Until May 13th, at Portocomaro, Asti, the images of Mario Ingrosso tell the tale of Italy and Italians as they were between the Fifties and the Sixties, North and South, towns and cities. A must-see moving portrait.
The images of Mario Ingrosso are strong, beautiful, moving. They capture the Italy of the Fifties and the Sixties, during the Neorealism period in which everything was changing forever.
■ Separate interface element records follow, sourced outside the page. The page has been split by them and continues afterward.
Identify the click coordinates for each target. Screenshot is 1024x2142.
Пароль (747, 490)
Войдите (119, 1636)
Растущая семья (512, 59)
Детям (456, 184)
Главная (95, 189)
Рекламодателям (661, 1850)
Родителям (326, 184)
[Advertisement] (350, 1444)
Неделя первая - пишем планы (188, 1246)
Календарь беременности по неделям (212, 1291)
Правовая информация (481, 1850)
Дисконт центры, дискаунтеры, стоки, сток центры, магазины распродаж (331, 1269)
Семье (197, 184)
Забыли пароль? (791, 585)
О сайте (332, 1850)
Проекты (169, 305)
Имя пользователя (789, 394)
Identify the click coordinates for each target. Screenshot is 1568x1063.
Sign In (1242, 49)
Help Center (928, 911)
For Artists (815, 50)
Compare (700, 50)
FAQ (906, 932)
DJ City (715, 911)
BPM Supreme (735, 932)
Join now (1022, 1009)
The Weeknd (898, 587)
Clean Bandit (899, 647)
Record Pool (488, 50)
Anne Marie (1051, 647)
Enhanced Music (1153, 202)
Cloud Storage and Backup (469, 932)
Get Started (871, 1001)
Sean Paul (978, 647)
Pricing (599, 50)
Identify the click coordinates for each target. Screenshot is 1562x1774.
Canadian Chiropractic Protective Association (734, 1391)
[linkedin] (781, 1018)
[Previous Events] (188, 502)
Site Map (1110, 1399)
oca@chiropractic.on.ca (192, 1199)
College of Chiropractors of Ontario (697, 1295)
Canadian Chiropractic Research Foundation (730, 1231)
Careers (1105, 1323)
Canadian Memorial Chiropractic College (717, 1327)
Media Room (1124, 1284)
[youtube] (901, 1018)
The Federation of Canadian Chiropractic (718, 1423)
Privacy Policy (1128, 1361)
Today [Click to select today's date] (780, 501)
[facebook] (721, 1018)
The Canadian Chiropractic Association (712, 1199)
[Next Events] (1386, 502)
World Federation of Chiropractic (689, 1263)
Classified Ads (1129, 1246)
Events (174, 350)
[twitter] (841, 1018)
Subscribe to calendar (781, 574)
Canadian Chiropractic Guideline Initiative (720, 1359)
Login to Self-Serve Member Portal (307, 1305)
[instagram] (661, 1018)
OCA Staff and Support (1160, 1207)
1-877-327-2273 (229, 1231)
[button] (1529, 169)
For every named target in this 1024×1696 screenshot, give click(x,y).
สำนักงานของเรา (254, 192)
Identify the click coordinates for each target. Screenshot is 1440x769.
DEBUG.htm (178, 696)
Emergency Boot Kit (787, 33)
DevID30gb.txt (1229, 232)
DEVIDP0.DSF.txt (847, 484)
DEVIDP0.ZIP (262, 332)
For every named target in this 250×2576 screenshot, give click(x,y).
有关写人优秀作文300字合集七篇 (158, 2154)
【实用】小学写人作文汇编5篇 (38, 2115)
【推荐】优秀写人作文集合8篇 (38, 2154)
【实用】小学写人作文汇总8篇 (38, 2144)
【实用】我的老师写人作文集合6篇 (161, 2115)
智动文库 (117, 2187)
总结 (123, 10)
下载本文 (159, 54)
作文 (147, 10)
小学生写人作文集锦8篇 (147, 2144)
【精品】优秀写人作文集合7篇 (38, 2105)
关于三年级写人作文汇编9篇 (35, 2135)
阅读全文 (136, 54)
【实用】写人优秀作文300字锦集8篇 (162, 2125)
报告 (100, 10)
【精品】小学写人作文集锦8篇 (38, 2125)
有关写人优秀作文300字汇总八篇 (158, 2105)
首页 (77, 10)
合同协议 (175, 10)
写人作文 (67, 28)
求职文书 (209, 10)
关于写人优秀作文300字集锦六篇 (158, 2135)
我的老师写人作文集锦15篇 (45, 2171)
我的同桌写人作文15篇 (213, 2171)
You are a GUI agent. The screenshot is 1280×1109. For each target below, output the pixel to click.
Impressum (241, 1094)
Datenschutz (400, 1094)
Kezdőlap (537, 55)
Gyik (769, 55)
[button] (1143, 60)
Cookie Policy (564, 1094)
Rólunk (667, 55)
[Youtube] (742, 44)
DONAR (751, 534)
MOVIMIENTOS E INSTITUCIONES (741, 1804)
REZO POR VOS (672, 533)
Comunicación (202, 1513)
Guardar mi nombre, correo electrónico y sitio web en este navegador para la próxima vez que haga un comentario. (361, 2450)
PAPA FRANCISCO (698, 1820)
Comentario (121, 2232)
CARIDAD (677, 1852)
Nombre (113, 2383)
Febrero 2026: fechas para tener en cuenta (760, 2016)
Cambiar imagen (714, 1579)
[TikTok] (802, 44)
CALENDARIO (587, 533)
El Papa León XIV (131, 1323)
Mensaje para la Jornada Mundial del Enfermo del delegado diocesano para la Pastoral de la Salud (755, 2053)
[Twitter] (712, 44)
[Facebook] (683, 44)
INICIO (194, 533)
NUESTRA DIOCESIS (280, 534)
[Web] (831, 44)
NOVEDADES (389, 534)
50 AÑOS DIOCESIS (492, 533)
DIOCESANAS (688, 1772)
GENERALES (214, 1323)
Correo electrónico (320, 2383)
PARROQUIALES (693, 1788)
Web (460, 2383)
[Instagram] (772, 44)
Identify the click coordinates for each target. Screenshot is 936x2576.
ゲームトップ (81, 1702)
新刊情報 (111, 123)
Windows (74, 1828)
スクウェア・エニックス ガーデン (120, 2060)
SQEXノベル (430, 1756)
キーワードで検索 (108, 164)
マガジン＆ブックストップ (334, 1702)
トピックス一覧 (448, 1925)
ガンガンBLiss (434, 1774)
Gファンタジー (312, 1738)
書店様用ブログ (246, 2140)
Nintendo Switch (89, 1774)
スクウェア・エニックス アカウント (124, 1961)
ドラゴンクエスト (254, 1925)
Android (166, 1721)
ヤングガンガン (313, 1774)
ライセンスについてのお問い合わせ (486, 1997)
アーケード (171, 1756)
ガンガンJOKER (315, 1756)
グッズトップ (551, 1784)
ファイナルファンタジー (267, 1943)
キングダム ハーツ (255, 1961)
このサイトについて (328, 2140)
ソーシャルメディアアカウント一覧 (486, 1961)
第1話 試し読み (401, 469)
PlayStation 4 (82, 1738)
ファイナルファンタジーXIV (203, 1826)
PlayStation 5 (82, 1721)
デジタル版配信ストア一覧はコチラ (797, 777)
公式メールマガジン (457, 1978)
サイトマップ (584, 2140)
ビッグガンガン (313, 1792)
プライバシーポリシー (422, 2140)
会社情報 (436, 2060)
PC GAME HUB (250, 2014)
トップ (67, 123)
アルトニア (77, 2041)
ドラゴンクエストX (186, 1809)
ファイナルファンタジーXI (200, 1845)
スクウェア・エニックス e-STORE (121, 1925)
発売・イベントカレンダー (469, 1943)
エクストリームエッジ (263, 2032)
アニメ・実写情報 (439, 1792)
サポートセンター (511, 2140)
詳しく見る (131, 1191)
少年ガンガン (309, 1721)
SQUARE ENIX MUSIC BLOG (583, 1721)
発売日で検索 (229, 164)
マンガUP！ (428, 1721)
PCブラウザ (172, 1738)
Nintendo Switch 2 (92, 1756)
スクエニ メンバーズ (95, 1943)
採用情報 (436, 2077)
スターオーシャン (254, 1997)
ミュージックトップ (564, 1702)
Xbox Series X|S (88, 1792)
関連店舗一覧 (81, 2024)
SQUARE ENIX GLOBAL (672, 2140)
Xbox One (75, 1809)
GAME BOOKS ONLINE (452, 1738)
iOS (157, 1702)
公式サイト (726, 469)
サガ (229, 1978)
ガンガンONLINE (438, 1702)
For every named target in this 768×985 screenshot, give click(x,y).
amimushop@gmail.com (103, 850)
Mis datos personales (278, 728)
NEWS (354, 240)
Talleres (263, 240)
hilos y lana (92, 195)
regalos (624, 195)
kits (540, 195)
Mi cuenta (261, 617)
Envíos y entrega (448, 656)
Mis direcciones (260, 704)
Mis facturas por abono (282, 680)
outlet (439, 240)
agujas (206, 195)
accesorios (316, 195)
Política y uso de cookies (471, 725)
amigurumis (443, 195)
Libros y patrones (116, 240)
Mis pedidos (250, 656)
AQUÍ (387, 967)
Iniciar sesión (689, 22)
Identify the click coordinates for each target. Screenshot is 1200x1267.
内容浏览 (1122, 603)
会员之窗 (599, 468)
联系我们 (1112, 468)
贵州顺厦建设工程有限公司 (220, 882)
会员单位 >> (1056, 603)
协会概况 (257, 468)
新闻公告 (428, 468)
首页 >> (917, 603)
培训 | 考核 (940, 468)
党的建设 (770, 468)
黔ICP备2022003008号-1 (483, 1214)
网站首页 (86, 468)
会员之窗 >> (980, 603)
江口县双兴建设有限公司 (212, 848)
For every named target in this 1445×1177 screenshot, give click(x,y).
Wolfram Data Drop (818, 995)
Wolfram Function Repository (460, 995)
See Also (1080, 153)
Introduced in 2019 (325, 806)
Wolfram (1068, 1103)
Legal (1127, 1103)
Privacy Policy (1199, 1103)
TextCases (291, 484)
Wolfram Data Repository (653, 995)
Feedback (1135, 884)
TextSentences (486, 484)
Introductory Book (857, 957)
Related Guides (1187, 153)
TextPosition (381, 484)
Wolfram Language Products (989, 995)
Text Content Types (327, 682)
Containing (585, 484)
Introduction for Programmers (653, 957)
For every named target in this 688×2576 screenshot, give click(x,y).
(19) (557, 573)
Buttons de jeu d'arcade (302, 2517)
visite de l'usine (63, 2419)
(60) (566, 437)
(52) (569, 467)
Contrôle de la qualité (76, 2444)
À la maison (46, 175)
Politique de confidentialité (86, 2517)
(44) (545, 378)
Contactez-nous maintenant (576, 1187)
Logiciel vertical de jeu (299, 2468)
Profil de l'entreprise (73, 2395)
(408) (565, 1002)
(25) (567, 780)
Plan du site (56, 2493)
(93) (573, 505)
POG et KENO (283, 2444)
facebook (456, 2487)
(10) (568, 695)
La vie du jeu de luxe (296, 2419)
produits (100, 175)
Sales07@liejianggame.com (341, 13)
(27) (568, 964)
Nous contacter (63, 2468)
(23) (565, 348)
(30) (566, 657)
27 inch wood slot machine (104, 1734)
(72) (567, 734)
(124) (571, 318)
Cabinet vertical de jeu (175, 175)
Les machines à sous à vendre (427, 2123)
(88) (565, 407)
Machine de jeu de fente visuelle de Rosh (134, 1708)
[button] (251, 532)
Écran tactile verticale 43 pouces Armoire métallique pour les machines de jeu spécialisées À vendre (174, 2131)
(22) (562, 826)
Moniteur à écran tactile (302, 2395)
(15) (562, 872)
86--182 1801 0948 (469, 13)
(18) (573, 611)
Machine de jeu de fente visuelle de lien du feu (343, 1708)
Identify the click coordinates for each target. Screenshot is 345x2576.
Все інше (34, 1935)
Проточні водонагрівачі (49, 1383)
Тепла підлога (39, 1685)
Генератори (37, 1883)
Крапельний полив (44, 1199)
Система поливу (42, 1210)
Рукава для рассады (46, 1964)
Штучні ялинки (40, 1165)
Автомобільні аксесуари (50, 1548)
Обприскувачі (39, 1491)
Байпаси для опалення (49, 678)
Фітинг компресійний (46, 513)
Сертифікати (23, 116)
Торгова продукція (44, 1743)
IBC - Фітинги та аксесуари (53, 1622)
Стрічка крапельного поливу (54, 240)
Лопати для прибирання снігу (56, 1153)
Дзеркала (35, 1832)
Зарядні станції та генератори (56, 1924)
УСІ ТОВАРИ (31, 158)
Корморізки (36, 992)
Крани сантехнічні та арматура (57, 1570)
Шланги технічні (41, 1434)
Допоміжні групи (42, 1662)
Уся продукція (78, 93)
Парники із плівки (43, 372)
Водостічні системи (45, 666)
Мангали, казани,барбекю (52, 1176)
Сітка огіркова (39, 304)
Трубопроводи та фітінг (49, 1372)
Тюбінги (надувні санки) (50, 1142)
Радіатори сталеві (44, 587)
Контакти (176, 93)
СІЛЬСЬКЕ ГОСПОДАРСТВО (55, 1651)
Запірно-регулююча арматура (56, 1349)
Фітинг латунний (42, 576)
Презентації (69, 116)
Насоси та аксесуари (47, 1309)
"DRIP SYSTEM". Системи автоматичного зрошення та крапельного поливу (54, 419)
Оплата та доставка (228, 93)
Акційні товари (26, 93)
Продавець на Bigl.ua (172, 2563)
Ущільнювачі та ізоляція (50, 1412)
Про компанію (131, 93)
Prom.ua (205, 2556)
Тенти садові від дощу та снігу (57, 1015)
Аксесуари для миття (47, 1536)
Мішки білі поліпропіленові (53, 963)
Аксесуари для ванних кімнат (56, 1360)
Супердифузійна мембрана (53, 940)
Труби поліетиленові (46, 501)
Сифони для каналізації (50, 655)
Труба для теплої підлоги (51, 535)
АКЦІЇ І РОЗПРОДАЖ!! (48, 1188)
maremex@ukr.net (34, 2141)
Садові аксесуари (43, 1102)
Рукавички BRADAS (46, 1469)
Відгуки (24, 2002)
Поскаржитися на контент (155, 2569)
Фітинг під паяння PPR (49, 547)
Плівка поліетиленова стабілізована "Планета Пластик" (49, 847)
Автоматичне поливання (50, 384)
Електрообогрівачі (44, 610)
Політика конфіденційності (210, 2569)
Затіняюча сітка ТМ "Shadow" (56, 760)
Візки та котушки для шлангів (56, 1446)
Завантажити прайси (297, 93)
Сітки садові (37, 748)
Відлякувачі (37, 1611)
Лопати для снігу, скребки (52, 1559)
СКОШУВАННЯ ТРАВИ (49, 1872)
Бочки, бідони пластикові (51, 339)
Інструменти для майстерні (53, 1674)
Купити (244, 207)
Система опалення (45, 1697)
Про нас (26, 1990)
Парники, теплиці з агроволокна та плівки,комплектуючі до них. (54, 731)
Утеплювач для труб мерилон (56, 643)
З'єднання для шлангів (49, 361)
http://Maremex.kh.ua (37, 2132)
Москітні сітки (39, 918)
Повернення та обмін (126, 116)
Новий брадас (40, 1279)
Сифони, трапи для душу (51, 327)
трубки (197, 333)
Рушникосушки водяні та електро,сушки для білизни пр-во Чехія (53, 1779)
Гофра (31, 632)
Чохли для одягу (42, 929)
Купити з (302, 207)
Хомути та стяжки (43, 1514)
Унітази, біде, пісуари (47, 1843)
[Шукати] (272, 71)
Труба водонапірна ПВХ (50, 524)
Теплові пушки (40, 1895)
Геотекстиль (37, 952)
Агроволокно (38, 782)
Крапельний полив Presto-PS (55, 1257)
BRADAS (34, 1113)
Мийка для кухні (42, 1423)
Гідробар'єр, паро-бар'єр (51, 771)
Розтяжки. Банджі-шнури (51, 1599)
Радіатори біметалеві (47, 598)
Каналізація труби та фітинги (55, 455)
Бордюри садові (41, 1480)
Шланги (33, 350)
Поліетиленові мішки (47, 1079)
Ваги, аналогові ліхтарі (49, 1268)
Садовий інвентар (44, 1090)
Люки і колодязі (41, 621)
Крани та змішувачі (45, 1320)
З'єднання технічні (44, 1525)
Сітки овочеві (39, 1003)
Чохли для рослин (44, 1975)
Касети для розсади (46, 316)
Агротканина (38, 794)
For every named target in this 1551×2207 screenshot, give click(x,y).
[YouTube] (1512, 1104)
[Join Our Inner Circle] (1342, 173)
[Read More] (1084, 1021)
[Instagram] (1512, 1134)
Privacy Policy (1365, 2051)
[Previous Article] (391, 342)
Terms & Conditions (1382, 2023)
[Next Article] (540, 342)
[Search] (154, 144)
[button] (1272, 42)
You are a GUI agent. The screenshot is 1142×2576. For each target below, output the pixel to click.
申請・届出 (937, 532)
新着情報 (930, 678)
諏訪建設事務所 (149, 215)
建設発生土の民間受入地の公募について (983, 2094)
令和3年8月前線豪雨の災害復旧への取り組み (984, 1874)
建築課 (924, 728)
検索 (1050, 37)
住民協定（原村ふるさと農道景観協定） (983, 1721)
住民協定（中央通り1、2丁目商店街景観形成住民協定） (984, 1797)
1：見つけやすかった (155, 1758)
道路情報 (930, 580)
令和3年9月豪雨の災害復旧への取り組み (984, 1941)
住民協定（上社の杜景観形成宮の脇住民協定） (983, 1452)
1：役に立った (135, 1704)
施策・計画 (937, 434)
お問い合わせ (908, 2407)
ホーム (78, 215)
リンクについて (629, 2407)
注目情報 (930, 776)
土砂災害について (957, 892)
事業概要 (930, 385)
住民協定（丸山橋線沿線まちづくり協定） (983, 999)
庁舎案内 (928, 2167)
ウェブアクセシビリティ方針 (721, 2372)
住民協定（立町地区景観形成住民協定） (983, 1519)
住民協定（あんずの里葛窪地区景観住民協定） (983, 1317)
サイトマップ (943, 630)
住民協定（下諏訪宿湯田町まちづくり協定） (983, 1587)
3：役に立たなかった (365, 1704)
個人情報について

In those years he depicts small towns in Italy like Pisticci or Frusci, showing the daily life of women going to Mass, kids playing on the streets, men at work or haggling in the market, but also the buzz of big cities like Milan.
Pisticci,
Italy, 1964 (haggling in the market)
Milano,
Castello Sforzesco, 1954
Ingrosso catches instants, frames faces that recount a history in one look: a life of hard work but also of sharing laughter, enjoying a meal or the stealing a caress. A forgotten world that is not forgotten anymore thanks to his photos. A universe that bring us back to the core values of Italy, the land, the family, the love, the tradition, the religion and the sharing (even when there was very little to share).
Pisticci,
Italy, 1964
It must have not been easy to travel through Italy, taking pictures, then: people were focused on surviving, on working hard, and were bothered by an intruder with a camera. But Ingrosso succeeds in capturing people without making them feel like actors, becoming part of the life. There's no elaboration whatsoever in his photos.
Senise,
Italy, 1978
From the Italian at Stazione Centrale in Milan who tells of his conquests ("I didn't care if it was true or not, as long as I could take a picture of him", Ingrosso confesses) to the Grandmother, preparing the conserva (the fresh tomato sauce) with her Grand-daughter and from the peasants chatting to the "cirque" of Castello Sforzesco, with the miracle-man who breaks the chain, it's beautiful to sink in such a recent and yet so distant past. They are ghosts full of life thanks to his work, full of dignity and beauty.
Milano,
Stazione Centrale, 1963
Frusci, Italy,
1965
It opens today, thanks to Mario Ingrosso and Michele Formiglio, the curator, the exhibition "Neorealismo - fotografie di Mario Ingrosso". On show at CasadellARTista at Portocomaro, Asti (Piazza Roggero 3) until May 13th, it recounts the Italy we need to bring back to our memories.
But the works of Ingrosso, born in 1935 in Asti, are ongoing, with projects about the constantly changing architecture of Milan and the gypsies (ROM?). Because great photography doesn't age, just as it doesn't the willingness and to curiosity to recount life.